> [PROBLEM DESCRIPTION]
Word for word, set down the entries that follow.

> [INPUT RECORDS]
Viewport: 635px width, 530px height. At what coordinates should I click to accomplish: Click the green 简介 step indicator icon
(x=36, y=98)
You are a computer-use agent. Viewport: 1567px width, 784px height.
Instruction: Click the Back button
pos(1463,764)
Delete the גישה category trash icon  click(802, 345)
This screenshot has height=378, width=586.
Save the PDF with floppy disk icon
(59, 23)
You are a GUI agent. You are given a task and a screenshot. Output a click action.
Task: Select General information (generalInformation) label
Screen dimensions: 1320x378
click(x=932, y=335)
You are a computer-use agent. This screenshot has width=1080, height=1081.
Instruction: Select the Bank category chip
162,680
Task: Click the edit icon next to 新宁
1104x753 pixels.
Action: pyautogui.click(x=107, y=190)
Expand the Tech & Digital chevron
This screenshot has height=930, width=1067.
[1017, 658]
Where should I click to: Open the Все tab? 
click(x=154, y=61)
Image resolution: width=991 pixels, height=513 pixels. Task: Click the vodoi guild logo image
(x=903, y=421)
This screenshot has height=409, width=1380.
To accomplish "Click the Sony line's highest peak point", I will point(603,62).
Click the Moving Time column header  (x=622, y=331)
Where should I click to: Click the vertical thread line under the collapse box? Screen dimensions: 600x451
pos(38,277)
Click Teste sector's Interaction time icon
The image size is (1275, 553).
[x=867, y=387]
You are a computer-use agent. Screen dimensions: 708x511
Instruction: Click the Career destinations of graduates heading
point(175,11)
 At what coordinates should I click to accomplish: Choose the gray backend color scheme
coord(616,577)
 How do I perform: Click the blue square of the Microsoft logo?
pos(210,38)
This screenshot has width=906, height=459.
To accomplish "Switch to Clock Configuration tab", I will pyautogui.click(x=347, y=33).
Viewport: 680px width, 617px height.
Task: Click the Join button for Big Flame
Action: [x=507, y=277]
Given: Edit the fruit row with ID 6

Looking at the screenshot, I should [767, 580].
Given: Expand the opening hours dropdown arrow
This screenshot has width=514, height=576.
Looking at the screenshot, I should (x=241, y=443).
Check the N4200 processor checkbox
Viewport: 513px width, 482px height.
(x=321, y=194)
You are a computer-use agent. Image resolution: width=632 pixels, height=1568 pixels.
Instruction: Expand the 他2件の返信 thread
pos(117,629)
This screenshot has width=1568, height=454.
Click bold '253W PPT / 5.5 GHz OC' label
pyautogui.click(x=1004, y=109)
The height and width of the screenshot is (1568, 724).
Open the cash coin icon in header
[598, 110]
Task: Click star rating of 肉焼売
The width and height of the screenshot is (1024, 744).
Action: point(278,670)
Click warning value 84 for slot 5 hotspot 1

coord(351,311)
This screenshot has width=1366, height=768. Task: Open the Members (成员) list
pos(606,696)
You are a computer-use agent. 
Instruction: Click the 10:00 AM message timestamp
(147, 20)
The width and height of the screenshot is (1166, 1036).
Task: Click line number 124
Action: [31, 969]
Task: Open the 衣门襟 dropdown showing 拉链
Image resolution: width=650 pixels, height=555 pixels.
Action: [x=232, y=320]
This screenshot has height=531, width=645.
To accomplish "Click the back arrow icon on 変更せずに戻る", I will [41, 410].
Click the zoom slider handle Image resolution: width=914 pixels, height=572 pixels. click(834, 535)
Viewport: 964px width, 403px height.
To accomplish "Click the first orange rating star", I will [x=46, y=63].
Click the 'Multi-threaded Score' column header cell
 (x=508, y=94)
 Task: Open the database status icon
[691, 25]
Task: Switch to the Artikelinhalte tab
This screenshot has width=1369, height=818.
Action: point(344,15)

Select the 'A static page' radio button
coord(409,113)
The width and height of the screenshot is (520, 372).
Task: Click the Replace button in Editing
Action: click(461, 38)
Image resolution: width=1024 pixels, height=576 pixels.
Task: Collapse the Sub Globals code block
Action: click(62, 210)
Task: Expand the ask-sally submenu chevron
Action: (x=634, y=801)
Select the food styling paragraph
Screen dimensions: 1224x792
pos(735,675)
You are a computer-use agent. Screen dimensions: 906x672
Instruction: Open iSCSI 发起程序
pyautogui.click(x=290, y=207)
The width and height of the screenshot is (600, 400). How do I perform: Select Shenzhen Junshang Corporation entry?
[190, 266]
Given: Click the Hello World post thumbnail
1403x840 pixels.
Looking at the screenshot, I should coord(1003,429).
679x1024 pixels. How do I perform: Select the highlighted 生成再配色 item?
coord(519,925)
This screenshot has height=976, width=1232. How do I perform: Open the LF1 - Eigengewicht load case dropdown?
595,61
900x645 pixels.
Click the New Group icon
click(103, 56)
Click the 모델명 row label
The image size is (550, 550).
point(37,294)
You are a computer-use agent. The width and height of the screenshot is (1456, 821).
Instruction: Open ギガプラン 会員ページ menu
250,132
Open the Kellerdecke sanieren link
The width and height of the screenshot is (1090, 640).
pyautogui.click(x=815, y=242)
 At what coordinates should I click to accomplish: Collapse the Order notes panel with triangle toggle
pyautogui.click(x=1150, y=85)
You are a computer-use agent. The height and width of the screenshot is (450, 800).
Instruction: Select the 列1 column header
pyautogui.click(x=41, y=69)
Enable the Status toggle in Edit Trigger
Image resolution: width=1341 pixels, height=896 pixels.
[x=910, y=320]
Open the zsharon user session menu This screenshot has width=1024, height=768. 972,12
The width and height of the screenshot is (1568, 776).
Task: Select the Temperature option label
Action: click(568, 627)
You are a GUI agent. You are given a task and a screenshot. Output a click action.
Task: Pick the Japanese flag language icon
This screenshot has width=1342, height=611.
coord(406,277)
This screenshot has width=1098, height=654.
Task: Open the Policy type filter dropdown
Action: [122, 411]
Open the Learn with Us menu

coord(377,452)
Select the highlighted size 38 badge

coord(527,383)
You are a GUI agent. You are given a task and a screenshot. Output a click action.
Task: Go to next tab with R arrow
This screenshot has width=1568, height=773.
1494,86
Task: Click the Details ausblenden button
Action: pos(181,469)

> [ANSWER SPACE]
Viewport: 635px width, 530px height. At what coordinates should I click to accomplish: Click the green 简介 step indicator icon
(x=36, y=98)
You are a computer-use agent. Viewport: 1567px width, 784px height.
Instruction: Click the Back button
pos(1463,764)
Delete the גישה category trash icon  click(802, 345)
This screenshot has height=378, width=586.
Save the PDF with floppy disk icon
(59, 23)
You are a GUI agent. You are given a task and a screenshot. Output a click action.
Task: Select General information (generalInformation) label
Screen dimensions: 1320x378
click(x=932, y=335)
You are a computer-use agent. This screenshot has width=1080, height=1081.
Instruction: Select the Bank category chip
162,680
Task: Click the edit icon next to 新宁
1104x753 pixels.
Action: pyautogui.click(x=107, y=190)
Expand the Tech & Digital chevron
This screenshot has height=930, width=1067.
[1017, 658]
Where should I click to: Open the Все tab? 
click(x=154, y=61)
Image resolution: width=991 pixels, height=513 pixels. Task: Click the vodoi guild logo image
(x=903, y=421)
This screenshot has height=409, width=1380.
To accomplish "Click the Sony line's highest peak point", I will point(603,62).
Click the Moving Time column header  (x=622, y=331)
Where should I click to: Click the vertical thread line under the collapse box? Screen dimensions: 600x451
pos(38,277)
Click Teste sector's Interaction time icon
The image size is (1275, 553).
[x=867, y=387]
You are a computer-use agent. Screen dimensions: 708x511
Instruction: Click the Career destinations of graduates heading
point(175,11)
 At what coordinates should I click to accomplish: Choose the gray backend color scheme
coord(616,577)
 How do I perform: Click the blue square of the Microsoft logo?
pos(210,38)
This screenshot has width=906, height=459.
To accomplish "Switch to Clock Configuration tab", I will pyautogui.click(x=347, y=33).
Viewport: 680px width, 617px height.
Task: Click the Join button for Big Flame
Action: [x=507, y=277]
Given: Edit the fruit row with ID 6

Looking at the screenshot, I should [767, 580].
Given: Expand the opening hours dropdown arrow
This screenshot has width=514, height=576.
Looking at the screenshot, I should (x=241, y=443).
Check the N4200 processor checkbox
Viewport: 513px width, 482px height.
(x=321, y=194)
You are a computer-use agent. Image resolution: width=632 pixels, height=1568 pixels.
Instruction: Expand the 他2件の返信 thread
pos(117,629)
This screenshot has width=1568, height=454.
Click bold '253W PPT / 5.5 GHz OC' label
pyautogui.click(x=1004, y=109)
The height and width of the screenshot is (1568, 724).
Open the cash coin icon in header
[598, 110]
Task: Click star rating of 肉焼売
The width and height of the screenshot is (1024, 744).
Action: point(278,670)
Click warning value 84 for slot 5 hotspot 1

coord(351,311)
This screenshot has width=1366, height=768. Task: Open the Members (成员) list
pos(606,696)
You are a computer-use agent. 
Instruction: Click the 10:00 AM message timestamp
(147, 20)
The width and height of the screenshot is (1166, 1036).
Task: Click line number 124
Action: [31, 969]
Task: Open the 衣门襟 dropdown showing 拉链
Image resolution: width=650 pixels, height=555 pixels.
Action: [x=232, y=320]
This screenshot has height=531, width=645.
To accomplish "Click the back arrow icon on 変更せずに戻る", I will [41, 410].
Click the zoom slider handle Image resolution: width=914 pixels, height=572 pixels. click(834, 535)
Viewport: 964px width, 403px height.
To accomplish "Click the first orange rating star", I will [x=46, y=63].
Click the 'Multi-threaded Score' column header cell
 (x=508, y=94)
 Task: Open the database status icon
[691, 25]
Task: Switch to the Artikelinhalte tab
This screenshot has width=1369, height=818.
Action: point(344,15)

Select the 'A static page' radio button
coord(409,113)
The width and height of the screenshot is (520, 372).
Task: Click the Replace button in Editing
Action: click(461, 38)
Image resolution: width=1024 pixels, height=576 pixels.
Task: Collapse the Sub Globals code block
Action: click(62, 210)
Task: Expand the ask-sally submenu chevron
Action: (x=634, y=801)
Select the food styling paragraph
Screen dimensions: 1224x792
pos(735,675)
You are a computer-use agent. Screen dimensions: 906x672
Instruction: Open iSCSI 发起程序
pyautogui.click(x=290, y=207)
The width and height of the screenshot is (600, 400). How do I perform: Select Shenzhen Junshang Corporation entry?
[190, 266]
Given: Click the Hello World post thumbnail
1403x840 pixels.
Looking at the screenshot, I should coord(1003,429).
679x1024 pixels. How do I perform: Select the highlighted 生成再配色 item?
coord(519,925)
This screenshot has height=976, width=1232. How do I perform: Open the LF1 - Eigengewicht load case dropdown?
595,61
900x645 pixels.
Click the New Group icon
click(103, 56)
Click the 모델명 row label
The image size is (550, 550).
point(37,294)
You are a computer-use agent. The width and height of the screenshot is (1456, 821).
Instruction: Open ギガプラン 会員ページ menu
250,132
Open the Kellerdecke sanieren link
The width and height of the screenshot is (1090, 640).
pyautogui.click(x=815, y=242)
 At what coordinates should I click to accomplish: Collapse the Order notes panel with triangle toggle
pyautogui.click(x=1150, y=85)
You are a computer-use agent. The height and width of the screenshot is (450, 800).
Instruction: Select the 列1 column header
pyautogui.click(x=41, y=69)
Enable the Status toggle in Edit Trigger
Image resolution: width=1341 pixels, height=896 pixels.
[x=910, y=320]
Open the zsharon user session menu This screenshot has width=1024, height=768. 972,12
The width and height of the screenshot is (1568, 776).
Task: Select the Temperature option label
Action: click(568, 627)
You are a GUI agent. You are given a task and a screenshot. Output a click action.
Task: Pick the Japanese flag language icon
This screenshot has width=1342, height=611.
coord(406,277)
This screenshot has width=1098, height=654.
Task: Open the Policy type filter dropdown
Action: [122, 411]
Open the Learn with Us menu

coord(377,452)
Select the highlighted size 38 badge

coord(527,383)
You are a GUI agent. You are given a task and a screenshot. Output a click action.
Task: Go to next tab with R arrow
This screenshot has width=1568, height=773.
1494,86
Task: Click the Details ausblenden button
Action: pos(181,469)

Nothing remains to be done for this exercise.